Wirksamkeit eines Aufhebungsvertrages mit Betriebsratsmitglied
Das BAG beschäftigte sich in seinem Urteil vom 16. März 2018, Az. 7 AZR 590/16 mit der Frage, ob der zwischen einem Arbeitgeber und einem Betriebsratsmitglied geschlossene Aufhebungsvertrag, eine unzulässige Begünstigung darstellen kann.
Sachverhalt
Der Kläger war seit 1983 bei der Beklagten beschäftigt und seit 2006 Vorsitzender des Betriebsrats und des Gesamtbetriebsrates.

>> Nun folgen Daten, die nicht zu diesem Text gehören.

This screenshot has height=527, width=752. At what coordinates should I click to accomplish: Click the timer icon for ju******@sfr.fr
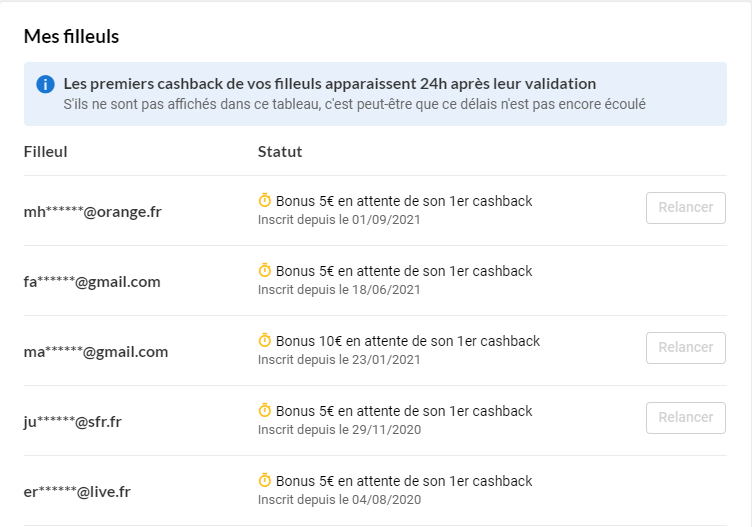point(265,411)
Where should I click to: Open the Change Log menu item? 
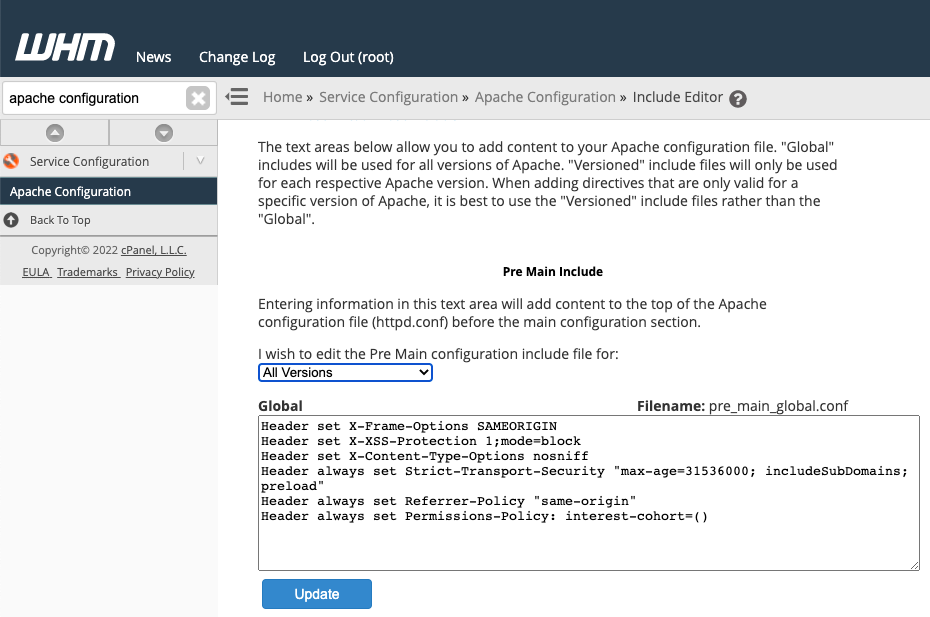237,57
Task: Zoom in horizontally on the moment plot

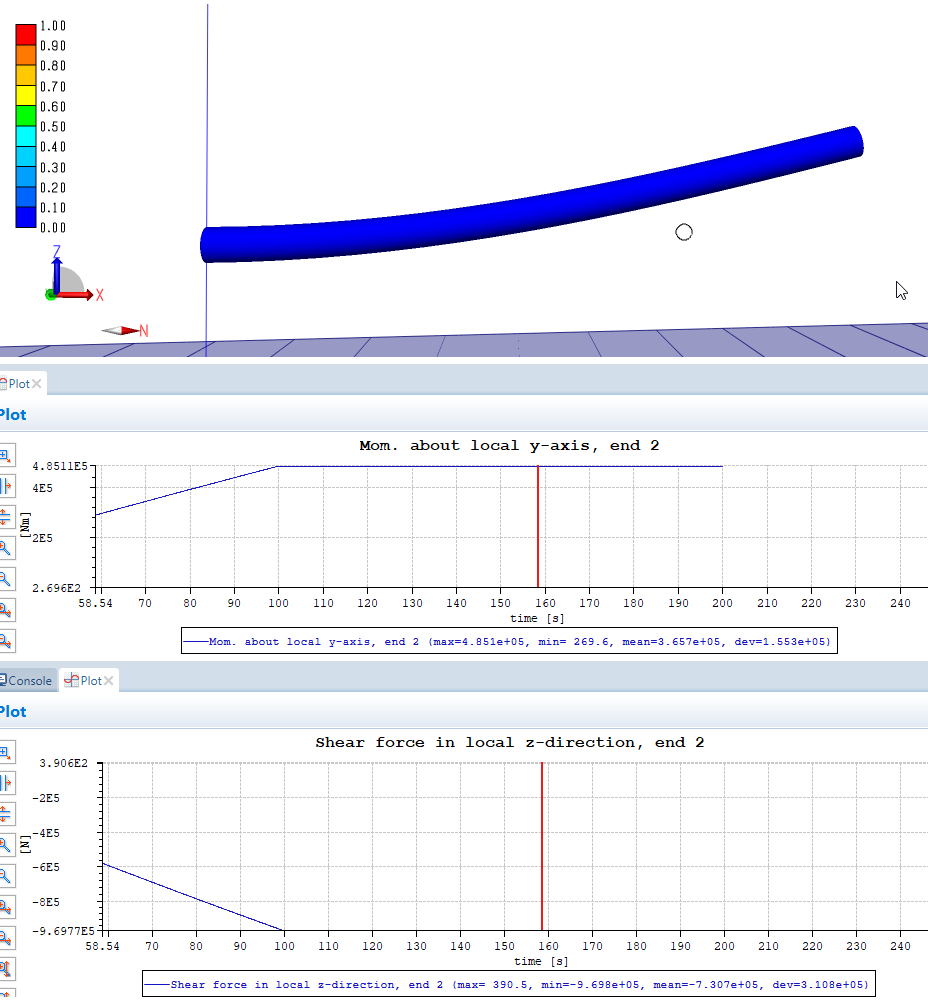Action: point(5,610)
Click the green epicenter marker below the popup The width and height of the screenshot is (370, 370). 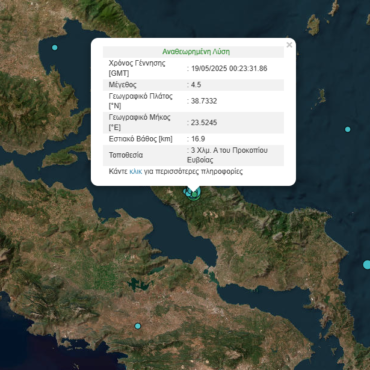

Die Beklagte wollte das Arbeitsverhältnis zum Kläger aus verhaltensbedingten Gründen wegen „sexueller Belästigung" der Sekretärin des Betriebsrats außerordentlich kündigen. Dazu leitete sie ein Verfahren zur Ersetzung der Betriebsratszustimmung zur außerordentlichen Kündigung beim Arbeitsgericht ein. Die Parteien einigten sich im Juli 2013 außergerichtlich auf den Abschluss eines Aufhebungsvertrages, der die Beendigung des Arbeitsverhältnisses zum Ende 2015, die Freistellung unter Fortzahlung der Vergütung sowie die Zahlung einer Abfindung in Höhe von EUR 120.000 Netto vorsah. Nachdem der Kläger vereinbarungsgemäß von seiner Position als Betriebsrat zurücktrat und die vereinbarte Abfindung erhielt, klagte er auf Feststellung des Fortbestandes des Arbeitsverhältnisses. Er war der Auffassung, dass der Aufhebungsvertrag nichtig sei, da er in unzulässiger Weise als Betriebsratsmitglied begünstigt worden sei. Die Klage blieb in allen Instanzen erfolglos.
Entscheidungsgründe
Der BAG war der Auffassung, dass auch bei Abschluss eines großzügigen Aufhebungsvertrages (hier: z.B. mehr als zweijährige Freistellungsphase, Zusage einer Nettoabfindung), kein Verstoß gegen das in § 78 S. 2 BetrVG Begünstigungsverbot von Betriebsratsmitgliedern zu sehen sei. Vereinbarungen, die gegen dieses Verbot verstoßen, sind nach § 134 BGB nichtig. Grundsätzlich, so jedoch das BAG, stelle der Abschluss eines Aufhebungsvertrages keine solche Begünstigung dar. Hier war schließlich augenfällig, dass – wenn der Arbeitnehmer nicht Mitglied des Betriebsrats gewesen wäre – er wohl kaum eine so günstige Vereinbarung verhandeln hätte können. Soweit die Verhandlungsposition des Betriebsratsmitglieds günstiger sei als die eines Arbeitnehmers ohne Betriebsamt, sei dies, so das BAG, auf den Sonderkündigungsschutz des Betriebsrats zurückzuführen.
Fazit
Eine Rückkehr des Klägers auf seine Stelle ist ausgeschlossen. Hier ist dem Arbeitgeber auch ein Prozess um die Rückforderung der Abfindungszahlung erspart. Ein solcher Anspruch hätte bei Unwirksamkeit des Aufhebungsvertag zwar bestanden, jedoch ist davon auszugehen, dass der Kläger das Geld bereits überwiegend verbraucht hatte und somit die Aussichten auf eine tatsächliche Rückzahlung eher gering ausfallen würden. Das BAG schafft mit dieser Entscheidung Rechtssicherheit für Arbeitgeber, die sich durch den Abschluss eines Aufhebungsvertrages von einem Betriebsratsmitglied trennen wollen. Der Sonderkündigungsschutz verbirgt ein erhöhtes finanzielles Risiko wegen der in Betracht kommenden gerichtlichen Verfahren, sodass Abfindungen höher ausfallen dürfen als bei nicht besonders geschützten Arbeitnehmern. Es bleibt jedoch zumindest von außen betrachtet ein „schaler Beigeschmack", wenn es auf Grund des Sonderkündigungsschutzes gelingt, diesen und somit die Betriebsratstätigkeit „zu Geld zu machen".